Whether Jeffrey Epstein’s Last Will and Testament was witnessed and notarized in jail, two days before his death … and how he did it?
You’re referring to Jeffrey Epstein who died while in custody at the Metropolitan Corrections Center in New York.
As reported in the Washington Examiner on August 19, 2019:
The two witnesses of the signing of Epstein’s will were Gulnora Tali and Mariel Colón Miró, two New York-based defense attorneys. Colón Miró was formerly one of the lawyers for the notorious Mexican drug lord Joaquin Guzman Loera, known as “El Chapo.”
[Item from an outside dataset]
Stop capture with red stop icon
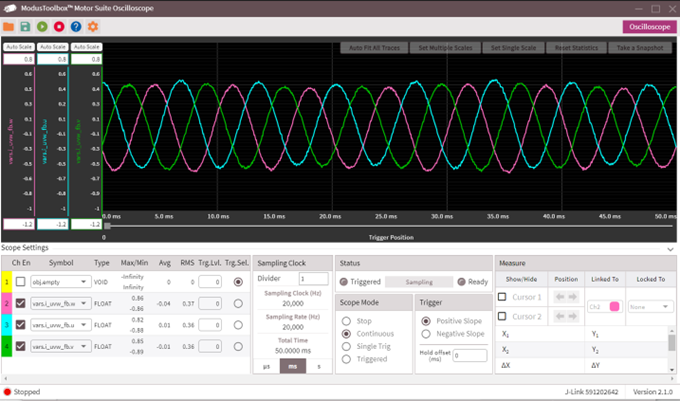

Given his wealth, measured in the court probate petition as $577 million, direction was necessary. The estate reportedly includes $56 million in cash, $112 million in equities, $200 million in hedge funds and private equity, and $18.5 million in “aviation assets, automobiles, and boats.”
The last will and testament is a “pour over” will which bequeaths the estate to a trust named “The 1953 Trust.” In that trust, which is not public, the specific beneficiaries are listed. The filing is in the probate court in St. Thomas, the U.S. Virgin Islands, where the last will states that Epstein was a resident.
The reference to “and notarized” is a bit of a red herring, as wills are generally witnessed but not notarized.